-- Task input follows --

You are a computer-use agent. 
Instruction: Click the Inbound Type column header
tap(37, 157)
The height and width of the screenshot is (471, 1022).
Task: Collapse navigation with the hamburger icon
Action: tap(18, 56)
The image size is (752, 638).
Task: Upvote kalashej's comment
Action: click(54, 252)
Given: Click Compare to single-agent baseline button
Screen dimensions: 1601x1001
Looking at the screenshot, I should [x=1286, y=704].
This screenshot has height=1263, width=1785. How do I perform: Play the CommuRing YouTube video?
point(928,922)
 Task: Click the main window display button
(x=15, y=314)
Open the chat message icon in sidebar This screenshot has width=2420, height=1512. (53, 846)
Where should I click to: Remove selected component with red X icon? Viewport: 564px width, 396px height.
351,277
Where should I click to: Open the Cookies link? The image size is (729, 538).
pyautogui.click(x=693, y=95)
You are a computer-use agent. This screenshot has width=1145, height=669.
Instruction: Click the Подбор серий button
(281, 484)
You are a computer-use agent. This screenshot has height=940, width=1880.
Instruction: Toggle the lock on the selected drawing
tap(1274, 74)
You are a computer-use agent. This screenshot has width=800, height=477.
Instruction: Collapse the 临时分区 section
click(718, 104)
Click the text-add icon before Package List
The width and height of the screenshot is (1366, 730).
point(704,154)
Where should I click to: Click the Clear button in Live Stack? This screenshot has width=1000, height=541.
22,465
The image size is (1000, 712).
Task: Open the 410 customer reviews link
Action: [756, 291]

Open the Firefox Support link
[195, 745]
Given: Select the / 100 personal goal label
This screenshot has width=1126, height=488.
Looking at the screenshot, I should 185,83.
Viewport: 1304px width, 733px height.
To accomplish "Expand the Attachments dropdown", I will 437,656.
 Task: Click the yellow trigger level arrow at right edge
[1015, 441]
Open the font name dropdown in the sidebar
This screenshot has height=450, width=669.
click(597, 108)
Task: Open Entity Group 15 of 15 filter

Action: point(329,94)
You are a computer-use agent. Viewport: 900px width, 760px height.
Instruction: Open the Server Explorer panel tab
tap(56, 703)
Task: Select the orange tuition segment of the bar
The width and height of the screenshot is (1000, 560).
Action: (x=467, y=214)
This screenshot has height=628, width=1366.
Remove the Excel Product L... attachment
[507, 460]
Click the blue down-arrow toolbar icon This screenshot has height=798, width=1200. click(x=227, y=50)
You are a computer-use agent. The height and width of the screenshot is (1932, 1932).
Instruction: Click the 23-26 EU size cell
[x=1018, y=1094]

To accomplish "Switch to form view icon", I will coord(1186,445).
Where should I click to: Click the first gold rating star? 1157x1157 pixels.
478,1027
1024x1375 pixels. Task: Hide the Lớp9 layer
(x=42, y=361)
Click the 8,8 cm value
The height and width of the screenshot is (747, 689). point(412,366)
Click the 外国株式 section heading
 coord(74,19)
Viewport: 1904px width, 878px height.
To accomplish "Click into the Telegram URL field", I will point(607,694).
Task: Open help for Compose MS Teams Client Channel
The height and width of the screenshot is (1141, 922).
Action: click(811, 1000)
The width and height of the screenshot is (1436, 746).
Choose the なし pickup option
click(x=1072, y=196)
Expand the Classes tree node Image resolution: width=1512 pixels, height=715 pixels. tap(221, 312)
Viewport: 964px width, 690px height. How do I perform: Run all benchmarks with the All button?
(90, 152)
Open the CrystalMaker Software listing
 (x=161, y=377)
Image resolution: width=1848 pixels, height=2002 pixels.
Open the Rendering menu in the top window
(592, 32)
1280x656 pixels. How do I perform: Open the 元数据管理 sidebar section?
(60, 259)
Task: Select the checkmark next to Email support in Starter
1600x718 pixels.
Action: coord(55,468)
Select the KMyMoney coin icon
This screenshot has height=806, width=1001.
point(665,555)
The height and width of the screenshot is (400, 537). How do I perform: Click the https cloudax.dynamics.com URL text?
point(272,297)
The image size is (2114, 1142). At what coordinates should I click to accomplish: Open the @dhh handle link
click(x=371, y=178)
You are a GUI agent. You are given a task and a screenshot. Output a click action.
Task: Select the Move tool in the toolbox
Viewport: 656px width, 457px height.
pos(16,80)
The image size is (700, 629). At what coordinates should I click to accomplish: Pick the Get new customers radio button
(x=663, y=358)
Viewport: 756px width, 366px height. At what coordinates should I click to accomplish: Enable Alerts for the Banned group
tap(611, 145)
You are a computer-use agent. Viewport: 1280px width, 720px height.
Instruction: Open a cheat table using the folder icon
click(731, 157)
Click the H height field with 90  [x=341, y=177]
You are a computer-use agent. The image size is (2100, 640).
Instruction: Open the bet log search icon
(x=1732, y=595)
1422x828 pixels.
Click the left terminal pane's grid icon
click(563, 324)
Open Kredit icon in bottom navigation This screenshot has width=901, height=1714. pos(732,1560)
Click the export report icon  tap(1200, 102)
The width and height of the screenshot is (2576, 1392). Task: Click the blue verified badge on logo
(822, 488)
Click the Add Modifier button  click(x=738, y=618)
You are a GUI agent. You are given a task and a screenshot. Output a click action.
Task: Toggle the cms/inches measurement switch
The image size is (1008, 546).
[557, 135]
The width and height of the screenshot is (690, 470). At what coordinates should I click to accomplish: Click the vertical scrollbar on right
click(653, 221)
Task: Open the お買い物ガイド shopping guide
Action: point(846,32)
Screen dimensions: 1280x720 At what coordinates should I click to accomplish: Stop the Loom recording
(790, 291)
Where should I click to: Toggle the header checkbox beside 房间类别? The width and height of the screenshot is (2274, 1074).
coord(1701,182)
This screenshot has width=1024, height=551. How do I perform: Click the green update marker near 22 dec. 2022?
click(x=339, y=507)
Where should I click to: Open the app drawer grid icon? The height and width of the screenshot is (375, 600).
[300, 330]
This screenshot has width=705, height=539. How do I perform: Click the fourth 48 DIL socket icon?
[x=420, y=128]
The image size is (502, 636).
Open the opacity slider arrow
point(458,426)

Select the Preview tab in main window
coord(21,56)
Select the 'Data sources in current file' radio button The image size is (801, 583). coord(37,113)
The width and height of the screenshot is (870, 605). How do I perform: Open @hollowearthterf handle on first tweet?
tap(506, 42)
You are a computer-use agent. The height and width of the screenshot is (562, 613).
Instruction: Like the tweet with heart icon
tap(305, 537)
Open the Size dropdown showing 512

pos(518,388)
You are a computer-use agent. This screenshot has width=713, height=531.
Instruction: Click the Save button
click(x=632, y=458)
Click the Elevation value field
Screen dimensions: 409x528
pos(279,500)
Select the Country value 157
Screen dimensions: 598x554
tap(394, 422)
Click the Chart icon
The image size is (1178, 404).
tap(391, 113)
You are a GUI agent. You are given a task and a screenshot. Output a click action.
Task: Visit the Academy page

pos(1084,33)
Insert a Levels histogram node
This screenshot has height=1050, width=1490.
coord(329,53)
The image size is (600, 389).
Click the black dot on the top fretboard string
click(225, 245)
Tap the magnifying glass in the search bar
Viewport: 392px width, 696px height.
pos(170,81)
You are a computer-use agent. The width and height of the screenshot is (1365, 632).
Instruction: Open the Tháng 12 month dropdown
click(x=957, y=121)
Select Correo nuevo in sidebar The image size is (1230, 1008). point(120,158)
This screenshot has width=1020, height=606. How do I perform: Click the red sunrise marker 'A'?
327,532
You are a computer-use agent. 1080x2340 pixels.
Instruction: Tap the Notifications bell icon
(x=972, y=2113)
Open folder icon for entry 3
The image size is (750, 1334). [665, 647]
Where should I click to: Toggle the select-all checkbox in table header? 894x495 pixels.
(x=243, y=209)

-- Task input concluded --

- **Instructions to follow**
Each line from the one containing "You are a computer-use agent. 1080x2340" to the close of the records must appear in the output exactly, and no other line.

- **Expected answer**
You are a computer-use agent. 1080x2340 pixels.
Instruction: Tap the Notifications bell icon
(x=972, y=2113)
Open folder icon for entry 3
The image size is (750, 1334). [665, 647]
Where should I click to: Toggle the select-all checkbox in table header? 894x495 pixels.
(x=243, y=209)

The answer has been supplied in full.